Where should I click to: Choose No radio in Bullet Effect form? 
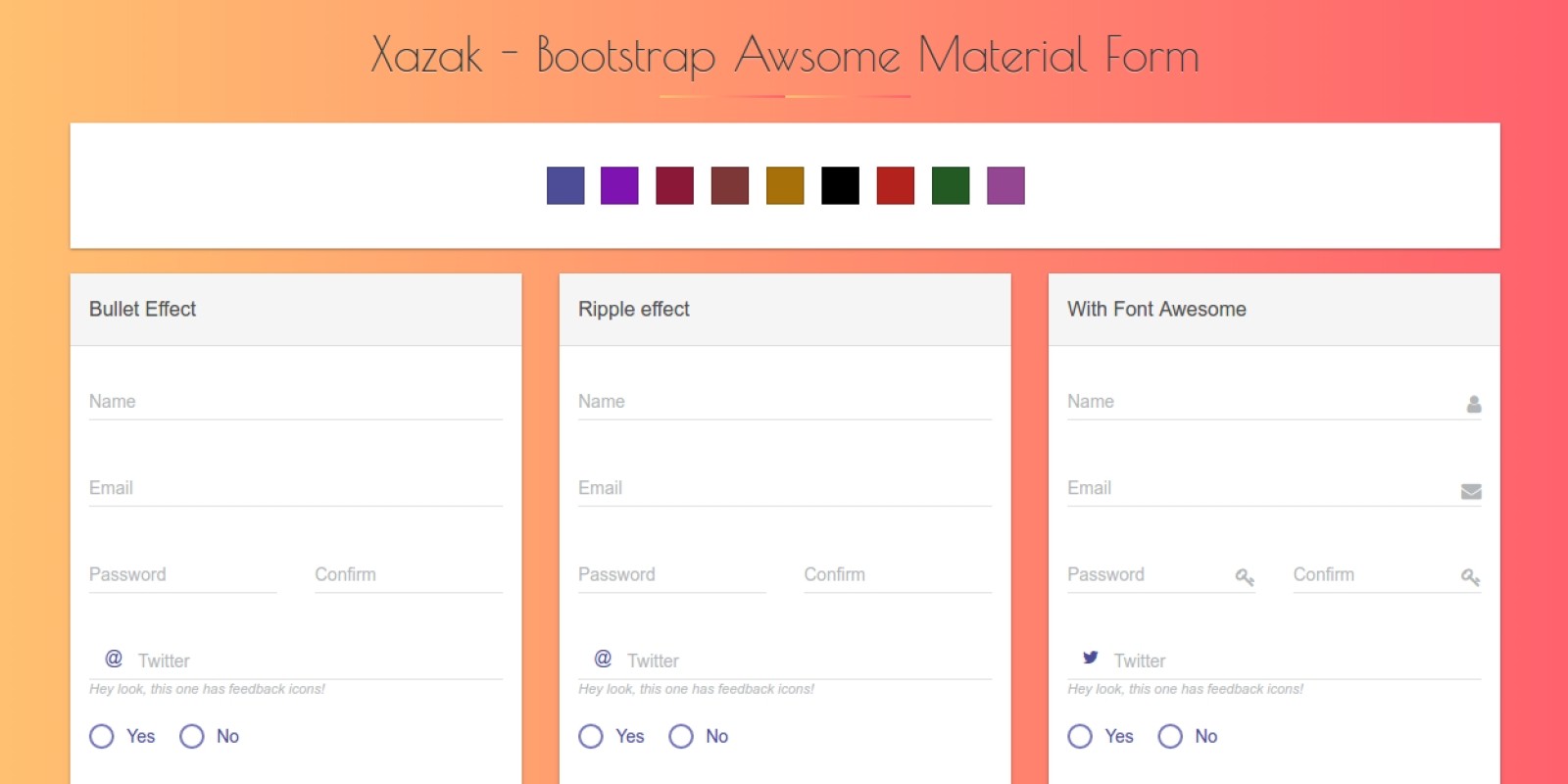click(x=192, y=736)
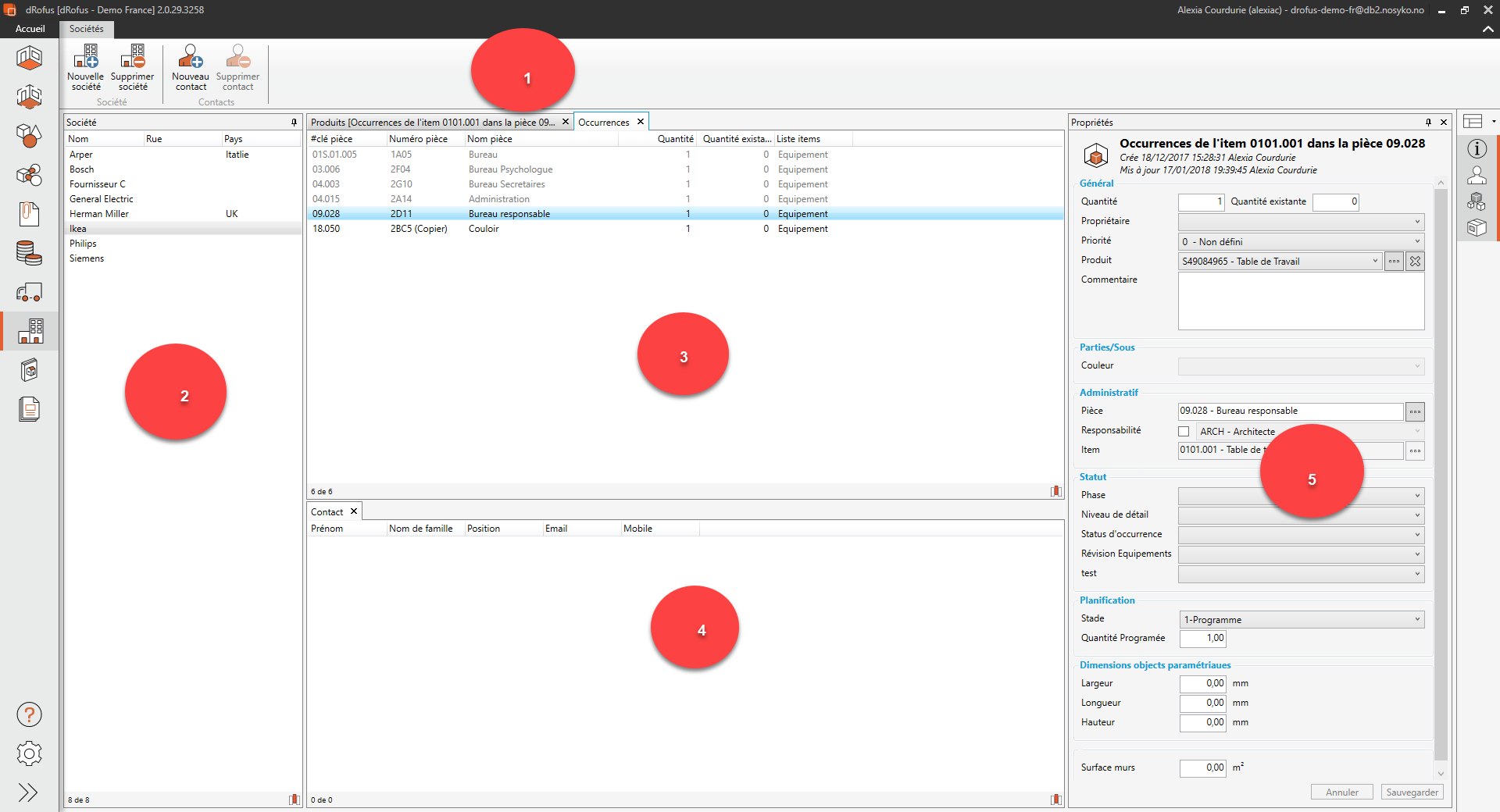Click the Supprimer société icon
The height and width of the screenshot is (812, 1500).
(x=132, y=57)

= = =

▶ [WHAT YOU HAVE TO DO]:
Copy the material above word for word and omit the pictures.

▶ [THE COMPLETED TASK]:
Where should I click to: Choose No radio in Bullet Effect form? 
click(x=192, y=736)
Click the Supprimer société icon
The height and width of the screenshot is (812, 1500).
(x=132, y=57)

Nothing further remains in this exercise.